To find the LCCs in a network, we first use the maximum matching algorithm to find all the driver nodes. We then identify the shortest paths from each of the driver nodes to each of the non-driver nodes. Finally, we pick out the longest such shortest paths as LCCs. The computational complexity of finding the LCCs are that associated with the maximum matching algorithm plus searching for the longest shortest paths, which is feasible for large networks. There can be multiple LCCs. The node at the end of an LCC is most difficult to be controlled in the sense that the largest amount of control energy is required. The number *m* of such end nodes dictates the degeneracy (multiplicity) of LCCs. An example is shown in figure 3, where we see that, although there are multiple LCCs, their ends converge to only three nodes, leading to *m*=3. Since the energy required to control a one-dimensional chain grows exponentially with its length in such a way that even one unit of increase in the length can amplify the energy by orders of magnitude (figure 2*a*), the energy associated with any chain shorter than the LCC can typically be several orders of magnitude smaller than that with the LCC. Thus, the total energy is dominated by the LCCs. Owing to the typically low value of *m*, a single LCC essentially dictates the energy required to control the whole chain system. This is true especially for networks with long LCCs. Intuitively, the probability to form long LCCs is small. Accordingly, a longer LCC tends to have smaller value of degeneracy *m*. As a result, the longest LCCs have almost no degeneracy (*m*=1) so that they effectively rule the control energy of the whole network.

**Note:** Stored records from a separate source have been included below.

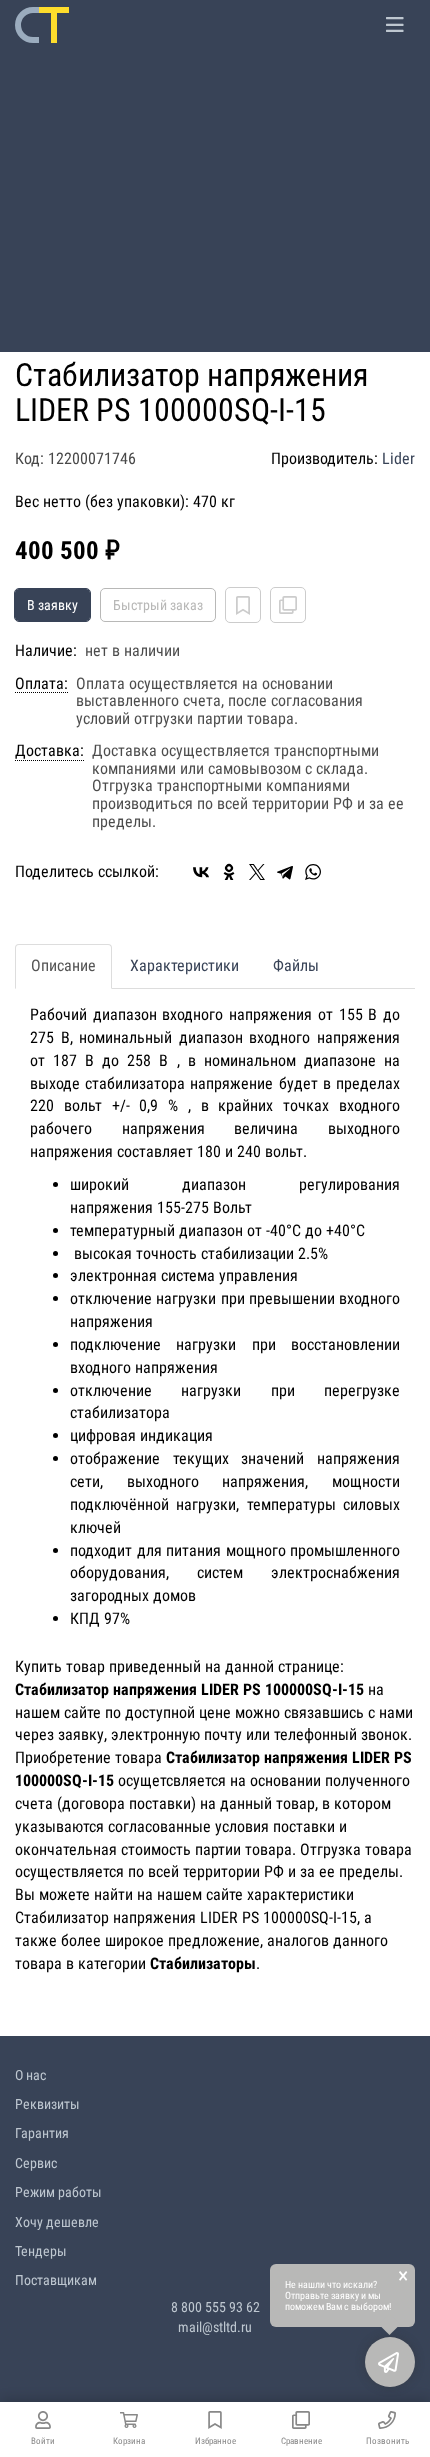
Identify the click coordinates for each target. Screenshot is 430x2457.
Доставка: (49, 751)
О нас (30, 2075)
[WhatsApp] (313, 872)
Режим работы (58, 2192)
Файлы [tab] (296, 965)
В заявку (52, 605)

In the structural controllability theory, a network is deemed more structurally controllable if *N*_{D} is smaller [10]. However, as the number of driver nodes is reduced, the length of the chain of nodes that each controller drives on average must increase, leading to an increase in the LLC length and accordingly an exponential growth in the control energy. In the ‘optimal’ case of structural controllability of *N*_{D}=1, the LLC length will be maximized, leading to unrealistically large control energy that prevents us from achieving actual control of the system.

Taken together, with respect to the previously defined concept of stem [10,18], we emphasize that a stem is a path that propagates control signal from the input in the absence of a feedback loop (or a circle), and each such path is determined by maximum matching, which allows a node to control at most one of its immediate neighbours. Thus, a stem is in fact a CSP, which is quite different from the concept of an LCC. Particularly, for a driver node and a non-driver node, a control chain is the shortest path between them. For a set of driver nodes and all non-driver nodes in the entire network, an LCC is simply the longest control chain. While control signals propagate through the CSPs, the energy may not flow along the same paths due to the interactions among the nearest neighbours via the physical connections. For example, the state change of a node can lead to state changes of all its nearest neighbours through the energy exchange between this node and all its neighbours. That is, control energy flows through the LCCs, not CSPs.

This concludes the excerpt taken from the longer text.